> **Short exercise**: Rescale the listing from the line with "At what coordinates" through the line with "pos(419,394)", both included. Reproduce those lines with the requests unchanged and every click coordinate in the answers multiplied by 0.25 and rounded to whole numbers, halves rounding up, and leave the pictures out.

> **Records provided**:
· · · · · · ·

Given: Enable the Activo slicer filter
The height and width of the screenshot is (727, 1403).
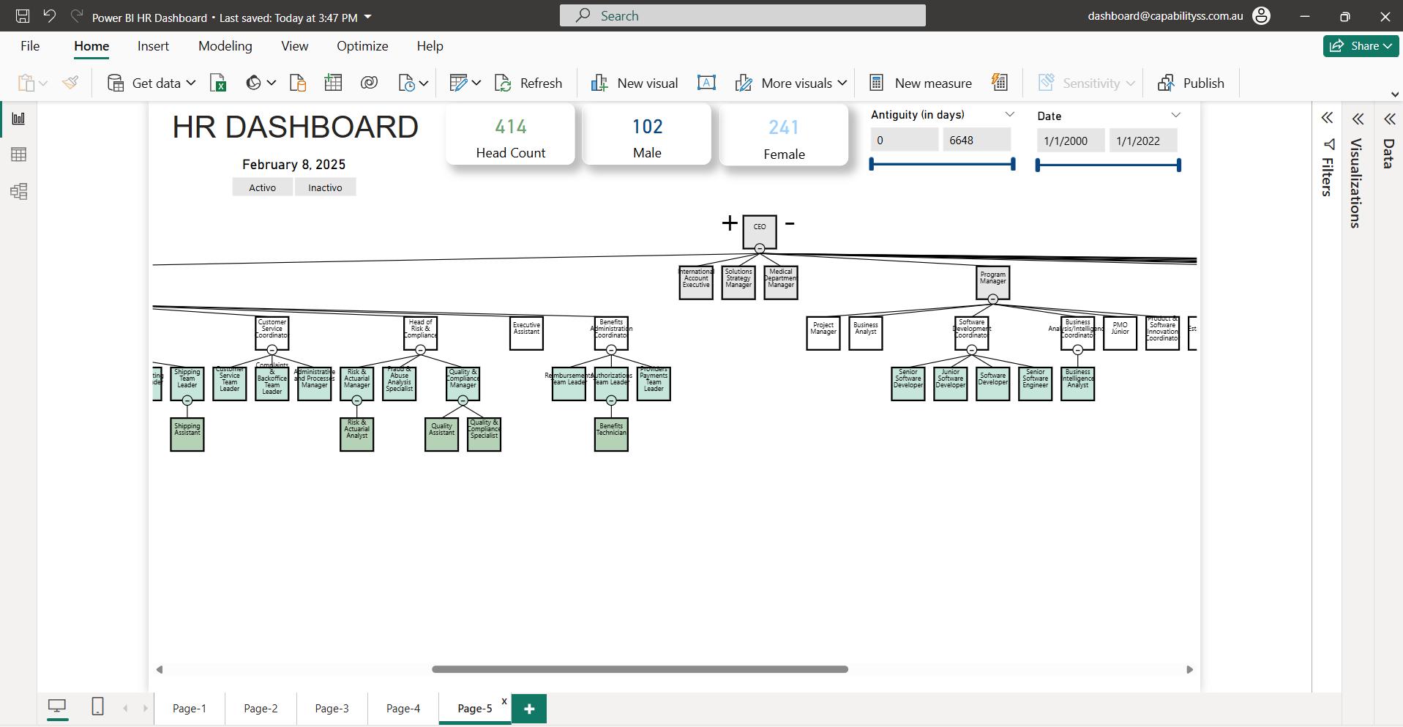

· · · · · · ·

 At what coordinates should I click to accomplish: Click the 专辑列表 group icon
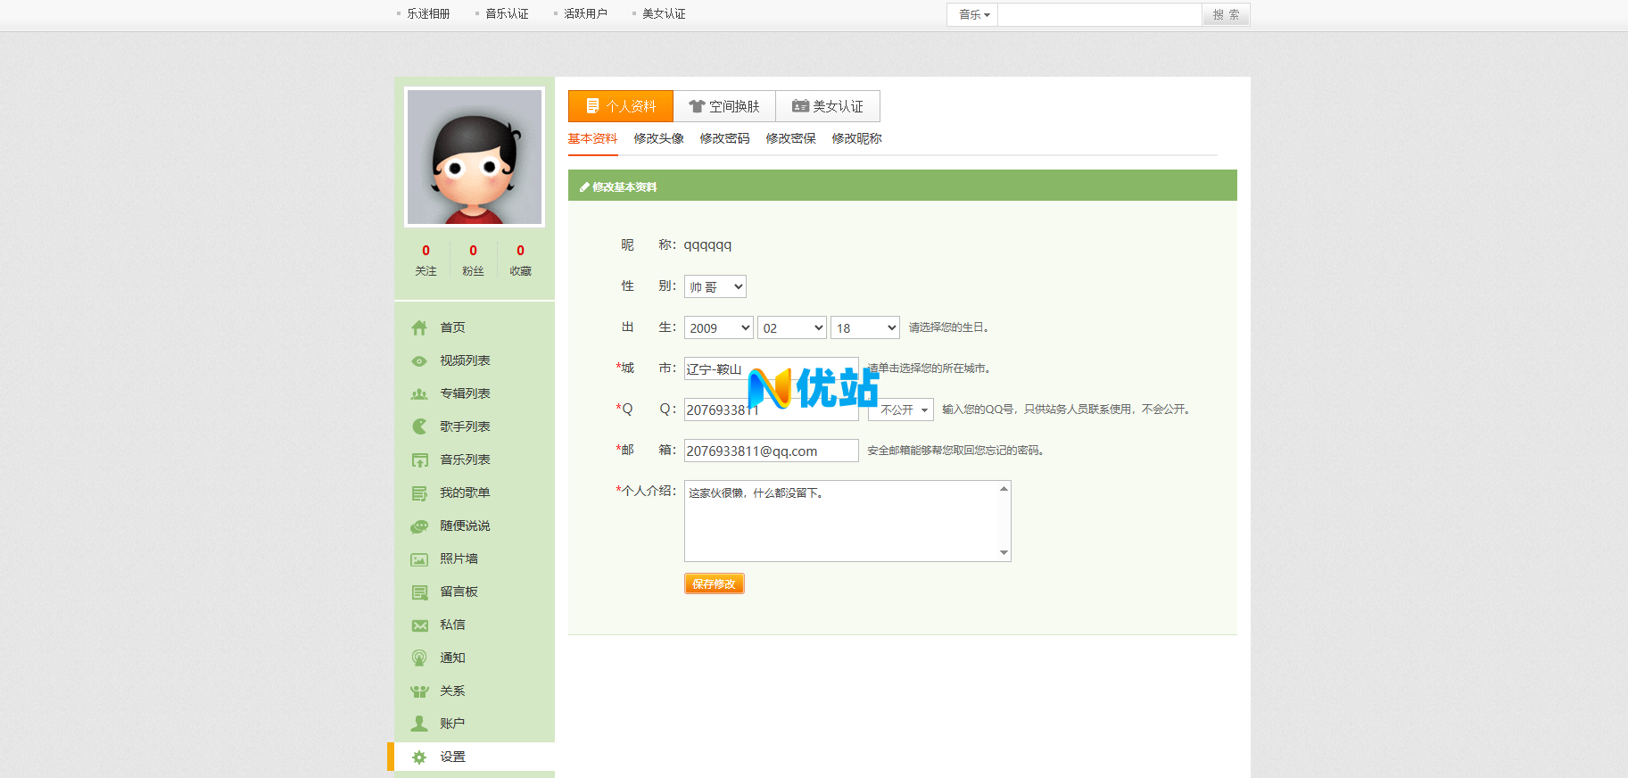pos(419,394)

· · · · · · ·

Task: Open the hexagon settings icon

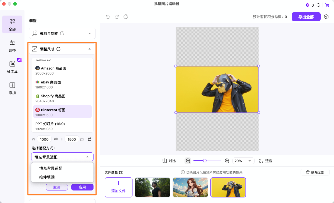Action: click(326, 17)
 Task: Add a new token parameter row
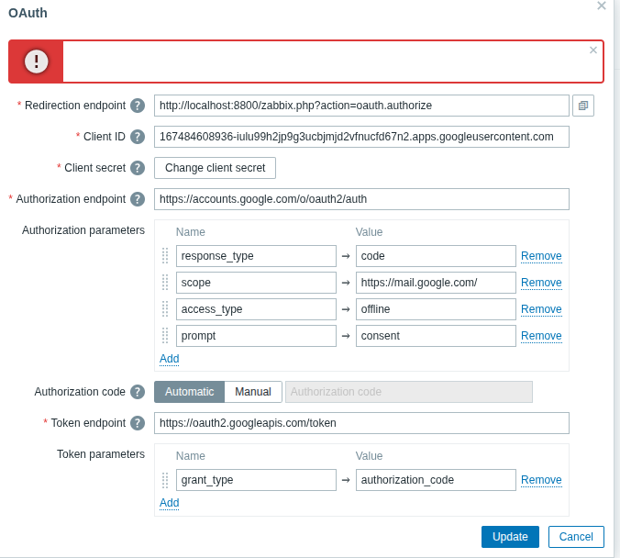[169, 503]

· · · · · · ·

> **Correct result**:
 At what coordinates should I click to accomplish: Click the 专辑列表 group icon
pos(105,99)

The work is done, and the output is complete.